WHAT YOU WILL DO
Check each line of the records below and collect those holding "header".

Segment Open

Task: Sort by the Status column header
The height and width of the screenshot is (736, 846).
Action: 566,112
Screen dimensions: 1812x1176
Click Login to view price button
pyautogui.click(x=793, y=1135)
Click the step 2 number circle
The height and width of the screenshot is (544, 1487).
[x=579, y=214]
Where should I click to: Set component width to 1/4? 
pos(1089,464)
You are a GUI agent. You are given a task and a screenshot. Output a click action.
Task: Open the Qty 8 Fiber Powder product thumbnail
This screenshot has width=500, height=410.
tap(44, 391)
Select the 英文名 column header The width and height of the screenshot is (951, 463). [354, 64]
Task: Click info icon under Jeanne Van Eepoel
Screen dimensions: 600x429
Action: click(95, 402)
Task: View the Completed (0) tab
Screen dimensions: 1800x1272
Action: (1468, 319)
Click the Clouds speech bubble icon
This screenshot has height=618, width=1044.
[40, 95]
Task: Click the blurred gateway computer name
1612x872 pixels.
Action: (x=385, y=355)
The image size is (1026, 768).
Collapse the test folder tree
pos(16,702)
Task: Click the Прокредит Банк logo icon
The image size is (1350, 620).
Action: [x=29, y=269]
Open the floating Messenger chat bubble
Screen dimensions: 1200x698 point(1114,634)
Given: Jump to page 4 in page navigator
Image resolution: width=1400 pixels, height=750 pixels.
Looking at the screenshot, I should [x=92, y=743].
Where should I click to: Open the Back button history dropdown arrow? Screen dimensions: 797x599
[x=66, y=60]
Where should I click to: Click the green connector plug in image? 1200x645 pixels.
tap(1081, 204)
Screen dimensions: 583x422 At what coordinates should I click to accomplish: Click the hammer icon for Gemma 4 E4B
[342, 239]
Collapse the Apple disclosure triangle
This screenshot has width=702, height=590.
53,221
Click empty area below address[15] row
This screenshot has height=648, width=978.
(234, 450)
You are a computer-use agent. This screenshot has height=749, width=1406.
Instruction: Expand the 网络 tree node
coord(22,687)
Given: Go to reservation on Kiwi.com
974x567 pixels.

Segment Closed

ANSWER TO THE PROBLEM
Task: Sort by the Status column header
Select the 英文名 column header The width and height of the screenshot is (951, 463). [354, 64]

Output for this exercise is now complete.